Differential Diagnosis Multiseptated cystic mass, the differential of which is ovarian mucinous cystadenoma/carcinoma, loculated pelvic fluid, peritoneal inclusion cyst, pseudomyxoma peritonei, abdominal lymphangioma, bilateral endometriosis, malignant mesothelioma, multicystic pelvic mesothelioma
Final Diagnosis Recurrent multicystic pelvic mesothelioma

Peritoneal cystic mesothelioma is a rare benign tumor that arises from mesothelial cells of the peritoneum and is seen more commonly in young and middle-aged women. It tends to have a local recurrence. Its common location is in the pelvis and may extend into the abdomen, although it can affect any part of the peritoneum or omentum.
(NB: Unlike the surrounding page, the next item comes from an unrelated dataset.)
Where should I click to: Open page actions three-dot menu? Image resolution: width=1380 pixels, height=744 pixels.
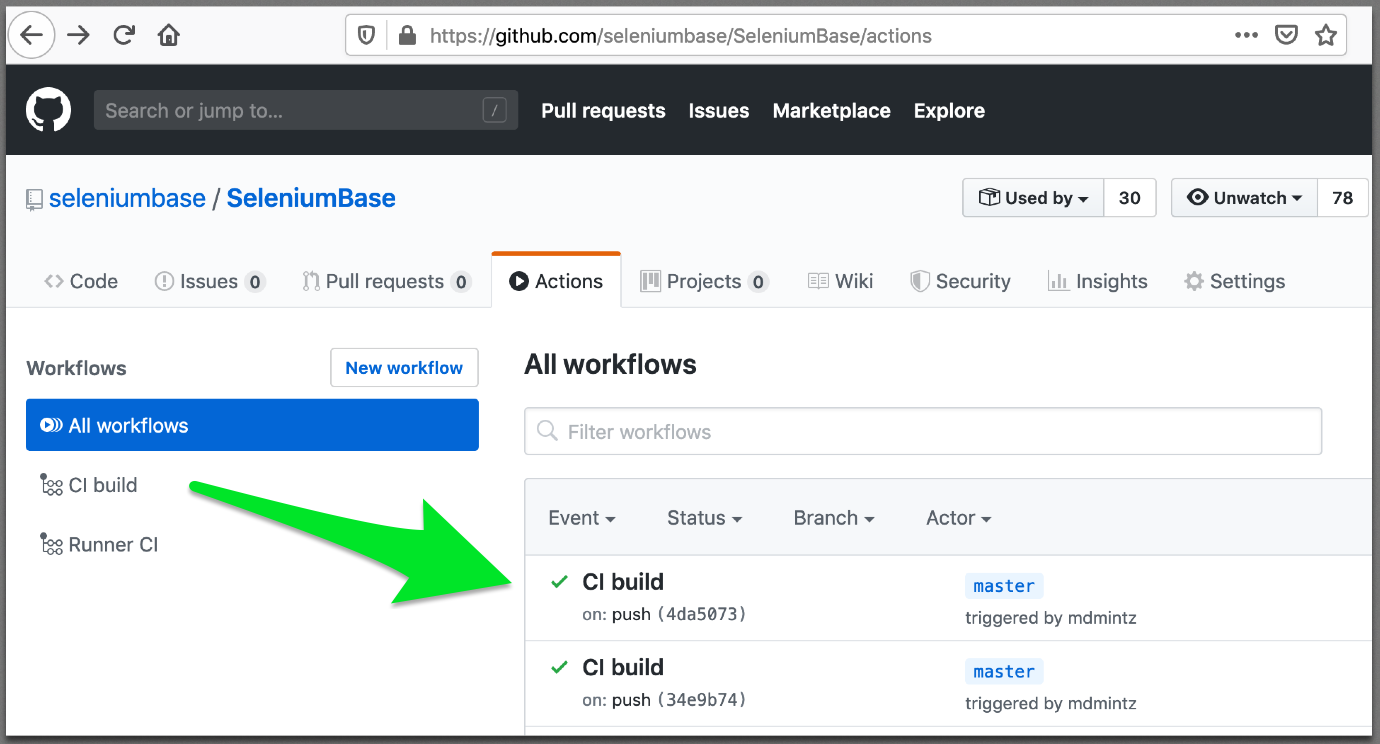tap(1246, 36)
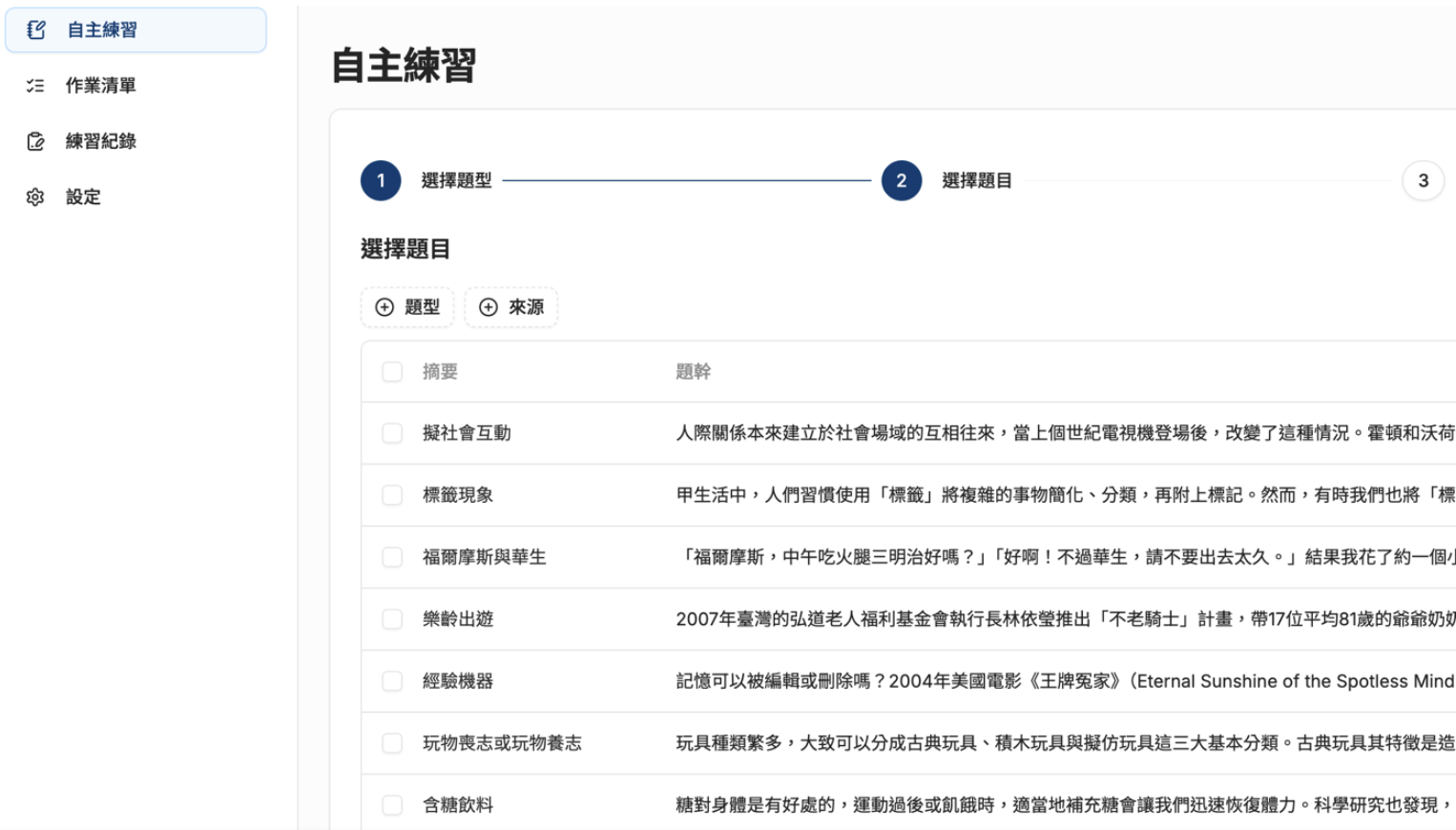Check the 擬社會互動 row checkbox

392,432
The etiology of this tumor is not known. Unlike its malignant counterpart, the cystic variety of mesothelioma has no relation to asbestos exposure. Chronic peritoneal irritation and previous laparotomy are implicated risk factors. Confirmatory diagnosis is usually achieved by immuno-histochemical and electron microscopic methods.

Imaging findings:
Ultrasound: This is usually the first imaging modality that is used when a woman presents with either abdominal fullness or a palpable tumor. The presence of a thin-walled cyst attached to the peritoneum on ultrasound should arouse suspicion for this rare entity. The ultrasound findings are quite non-specific and include-
1. A complex cystic mass that may show either single or multiple thin-walled cysts with septations.
2. The septations are thin-walled (less than 5 mm in thickness) and show no nodularity.
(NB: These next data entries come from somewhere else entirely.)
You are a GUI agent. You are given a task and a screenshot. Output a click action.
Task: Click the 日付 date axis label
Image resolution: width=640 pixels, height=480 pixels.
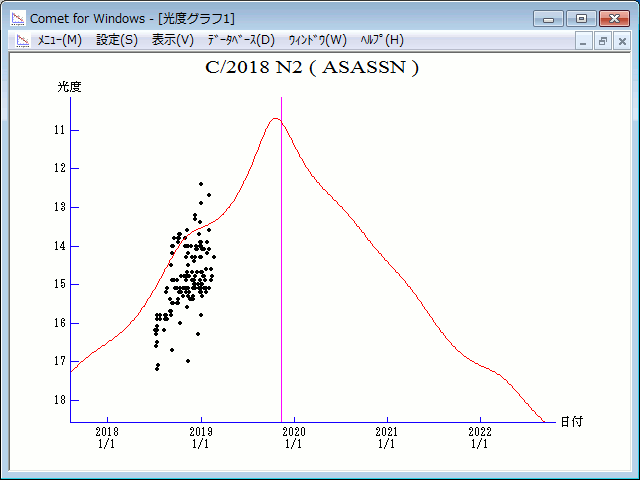tap(571, 421)
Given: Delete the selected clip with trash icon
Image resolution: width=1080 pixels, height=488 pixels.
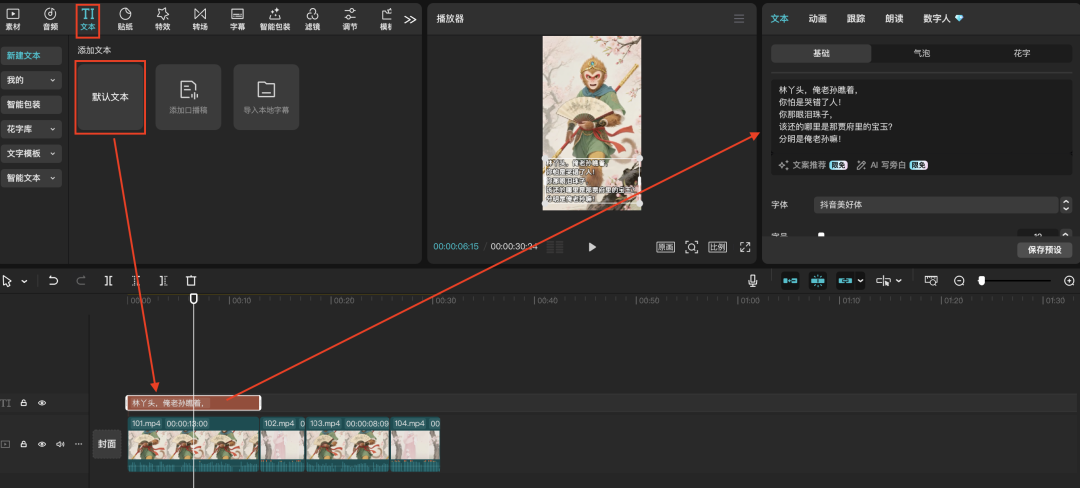Looking at the screenshot, I should tap(191, 281).
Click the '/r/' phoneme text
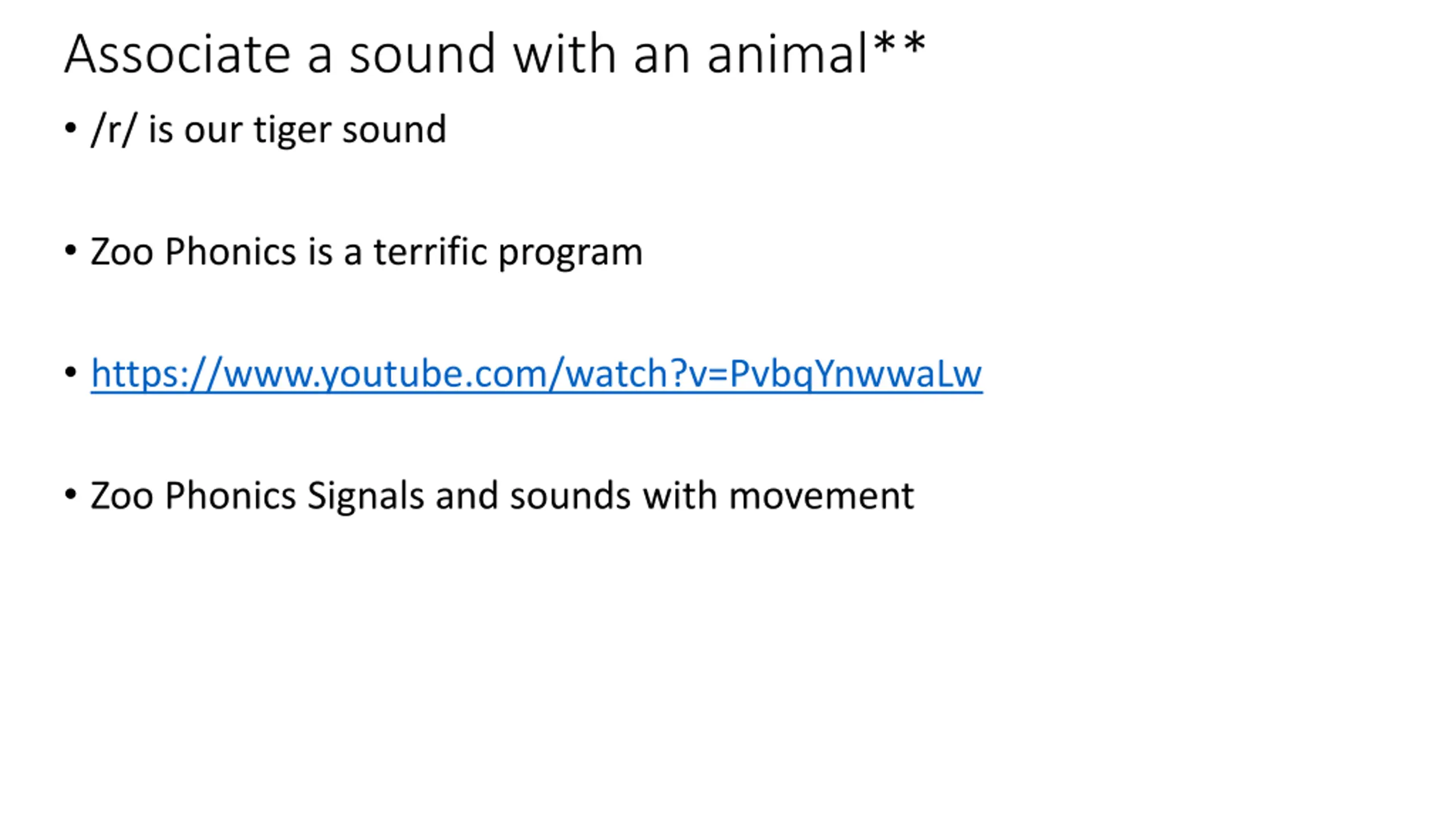Viewport: 1456px width, 819px height. click(113, 130)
CT and MRI also show a similar non-specific appearance of the cystic mass but allow for a more complete assessment of the extent of the disease.

Differential diagnosis: It is important to distinguish this tumor from the following other cystic masses-
1. Ovarian mucinous cystadenoma/carcinoma: A predominantly pelvic mixed solid-cystic mass with involvement of the ovary. Additional findings of ascites, omental thickening and serosal deposits may also be seen.
2. Loculated pelvic fluid or a seroma: seen as a large cystic collection with the patient giving a history of peritoneal surgery. 
3. Peritoneal inclusion cyst: Also known as peritoneal pseudocyst or inflammatory cysts of the pelvic peritoneum.  The development of this lesion requires the presence of pelvic adhesions [usually following surgery] and functioning ovaries. The normal ovary produces an exudates that forms a substantial component of the peritoneal fluid.  If the peritoneum is damaged or inflamed it fails to resorb the fluid which may accumulate in locules formed by pelvic adhesions, resulting in a complex multicystic mass. The normal ovaries may be trapped within the mass. This condition forms the closest differential for benign cystic mesothelioma and can be differentiated from the latter on histology by the absence of smooth muscle cells within the septa.
4. Pseudomyxoma peritonei: This condition occurs secondary to a mucin producing neoplasm and has a predominant solid component and may involve the viscera.
5. Abdominal lymphangioma: This occurs in children and young adults with a pelvic location being uncommon. Demonstration of fat may be helpful.
6. Malignant mesothelioma: Occurs after exposure to asbestos and has a solid component.

Case References 1. Demopoulos RI, et al. Epidemiology of cystic mesothelioma. Int J Gyne Path. 1986; 5(4):379.
2. O`Neil JD, et al. Cystic mesothelioma of the peritoneum. Radiology. 1989 Feb; 170(2):333.
3. Chen YC, et al. Benign cystic mesothelioma of the peritoneum. J Formos Med Assoc. 1990 Jun; 89(6):479.
4. Bhandarkar DS, et al. Benign cystic peritoneal mesothelioma. J Clin Pathol. 1993 Sep; 46(9):867.
5. Ozgen A, et al. Giant benign cystic peritoneal mesothelioma. Abdom Imag 1998 Sep-Oct; 23(5):502.
6. Villaschi S, et al. Cystic mesothelioma of the peritoneum. Am J Clin Pathol. 1990 Dec; 94(6):758.
7. G. Bastarrika, et al [2002, Jun 24]. Cystic peritoneal mesothelioma, {Online}.
8. Jones S, et al. Pelvic pain and history of previous pelvic surgery.
9. Jain KA. Imaging of peritoneal inclusion cysts. AJR 2000 Jun;174(6):1559.